> [Given instruction 1] Extract the Lab 10 instructions and reproduce them in full, word for word.

Note: As part of this week's lab, also complete these worksheet problems, due Tuesday in class.
For Lab 10, you will be completing the rest of the features for our approximation of Google's "Did you mean?" algorithm. You will be using your solution from last week, google.py, as your starting point for this lab. Be sure to reread Lab 9 for background and a general overview. While we implemented some functionality last week, we were nowhere near challenging Google's search dominance. For this lab, you will implement three other functions for generating alternative spellings (see Generating Alternatives, below). In addition, you will use sorting to more intelligently suggest alternate spellings to the user (see Suggesting Alternatives, blow). Briefly, you will answer the question "Did you mean?" by giving priority to commonly occuring words in the English language (i.e., words with high frequency). The complete program requirements and a sample run of the program are found towards the bottom of this page.
IMPORTANT: To begin your lab, you must do the following:
$ cd $ update21 $ cd cs21/labs/10 $ cp ../09/google.py .Your Lab 10 solution should be completed only in your lab/10 directory. handin21 will only submit files from this directory.

> [Data rows]
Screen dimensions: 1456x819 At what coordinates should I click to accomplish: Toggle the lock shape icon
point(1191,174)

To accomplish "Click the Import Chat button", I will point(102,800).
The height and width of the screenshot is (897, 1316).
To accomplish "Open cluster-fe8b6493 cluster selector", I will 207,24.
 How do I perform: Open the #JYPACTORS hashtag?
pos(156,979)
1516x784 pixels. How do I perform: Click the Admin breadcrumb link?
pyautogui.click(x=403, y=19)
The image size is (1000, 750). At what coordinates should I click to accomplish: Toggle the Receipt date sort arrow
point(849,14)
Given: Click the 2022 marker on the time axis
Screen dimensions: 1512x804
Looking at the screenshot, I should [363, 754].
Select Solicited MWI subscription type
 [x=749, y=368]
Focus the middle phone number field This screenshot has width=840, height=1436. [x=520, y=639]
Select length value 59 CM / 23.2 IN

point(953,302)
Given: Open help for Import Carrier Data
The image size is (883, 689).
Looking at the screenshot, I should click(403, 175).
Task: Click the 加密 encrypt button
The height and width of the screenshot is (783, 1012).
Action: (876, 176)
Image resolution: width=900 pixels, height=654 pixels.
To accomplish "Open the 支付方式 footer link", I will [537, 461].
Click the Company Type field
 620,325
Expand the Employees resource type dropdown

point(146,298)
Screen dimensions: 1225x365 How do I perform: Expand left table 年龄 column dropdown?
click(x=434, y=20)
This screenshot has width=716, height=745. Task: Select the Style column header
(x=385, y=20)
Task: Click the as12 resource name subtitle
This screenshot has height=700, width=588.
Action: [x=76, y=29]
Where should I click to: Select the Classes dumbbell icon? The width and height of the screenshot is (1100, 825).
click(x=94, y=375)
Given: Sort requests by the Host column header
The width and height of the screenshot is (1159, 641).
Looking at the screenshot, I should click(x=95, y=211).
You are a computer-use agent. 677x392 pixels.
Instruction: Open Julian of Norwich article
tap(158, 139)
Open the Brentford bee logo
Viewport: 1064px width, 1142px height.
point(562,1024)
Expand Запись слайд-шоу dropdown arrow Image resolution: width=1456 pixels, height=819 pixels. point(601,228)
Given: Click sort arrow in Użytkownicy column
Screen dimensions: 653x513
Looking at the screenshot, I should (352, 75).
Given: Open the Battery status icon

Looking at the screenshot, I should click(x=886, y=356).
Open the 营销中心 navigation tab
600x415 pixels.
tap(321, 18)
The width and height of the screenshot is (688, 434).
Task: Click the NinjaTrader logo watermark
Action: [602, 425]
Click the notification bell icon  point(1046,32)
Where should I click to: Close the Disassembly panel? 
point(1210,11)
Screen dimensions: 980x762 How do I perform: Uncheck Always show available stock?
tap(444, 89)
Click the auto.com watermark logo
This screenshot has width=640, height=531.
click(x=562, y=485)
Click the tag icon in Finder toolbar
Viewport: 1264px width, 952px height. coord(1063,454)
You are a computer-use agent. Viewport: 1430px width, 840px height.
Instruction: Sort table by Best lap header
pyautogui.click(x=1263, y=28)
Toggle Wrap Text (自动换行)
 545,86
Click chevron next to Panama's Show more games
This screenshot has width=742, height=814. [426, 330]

> [Given instruction 2] Convert the part of the rows that opens with the line containing "1516x784 pixels. How" and closes with the line containing "tap(158, 139)" into a JSON list of strings, with one string per line, both of those lines included, and blank lines left out.

> [Solution 1]
Note: As part of this week's lab, also complete these worksheet problems, due Tuesday in class.
For Lab 10, you will be completing the rest of the features for our approximation of Google's "Did you mean?" algorithm. You will be using your solution from last week, google.py, as your starting point for this lab. Be sure to reread Lab 9 for background and a general overview. While we implemented some functionality last week, we were nowhere near challenging Google's search dominance. For this lab, you will implement three other functions for generating alternative spellings (see Generating Alternatives, below). In addition, you will use sorting to more intelligently suggest alternate spellings to the user (see Suggesting Alternatives, blow). Briefly, you will answer the question "Did you mean?" by giving priority to commonly occuring words in the English language (i.e., words with high frequency). The complete program requirements and a sample run of the program are found towards the bottom of this page.
IMPORTANT: To begin your lab, you must do the following:
$ cd $ update21 $ cd cs21/labs/10 $ cp ../09/google.py .Your Lab 10 solution should be completed only in your lab/10 directory. handin21 will only submit files from this directory.

> [Solution 2]
[
  "1516x784 pixels. How do I perform: Click the Admin breadcrumb link?",
  "pyautogui.click(x=403, y=19)",
  "The image size is (1000, 750). At what coordinates should I click to accomplish: Toggle the Receipt date sort arrow",
  "point(849,14)",
  "Given: Click the 2022 marker on the time axis",
  "Screen dimensions: 1512x804",
  "Looking at the screenshot, I should [363, 754].",
  "Select Solicited MWI subscription type",
  " [x=749, y=368]",
  "Focus the middle phone number field This screenshot has width=840, height=1436. [x=520, y=639]",
  "Select length value 59 CM / 23.2 IN",
  "point(953,302)",
  "Given: Open help for Import Carrier Data",
  "The image size is (883, 689).",
  "Looking at the screenshot, I should click(403, 175).",
  "Task: Click the 加密 encrypt button",
  "The height and width of the screenshot is (783, 1012).",
  "Action: (876, 176)",
  "Image resolution: width=900 pixels, height=654 pixels.",
  "To accomplish \"Open the 支付方式 footer link\", I will [537, 461].",
  "Click the Company Type field",
  " 620,325",
  "Expand the Employees resource type dropdown",
  "point(146,298)",
  "Screen dimensions: 1225x365 How do I perform: Expand left table 年龄 column dropdown?",
  "click(x=434, y=20)",
  "This screenshot has width=716, height=745. Task: Select the Style column header",
  "(x=385, y=20)",
  "Task: Click the as12 resource name subtitle",
  "This screenshot has height=700, width=588.",
  "Action: [x=76, y=29]",
  "Where should I click to: Select the Classes dumbbell icon? The width and height of the screenshot is (1100, 825).",
  "click(x=94, y=375)",
  "Given: Sort requests by the Host column header",
  "The width and height of the screenshot is (1159, 641).",
  "Looking at the screenshot, I should click(x=95, y=211).",
  "You are a computer-use agent. 677x392 pixels.",
  "Instruction: Open Julian of Norwich article",
  "tap(158, 139)"
]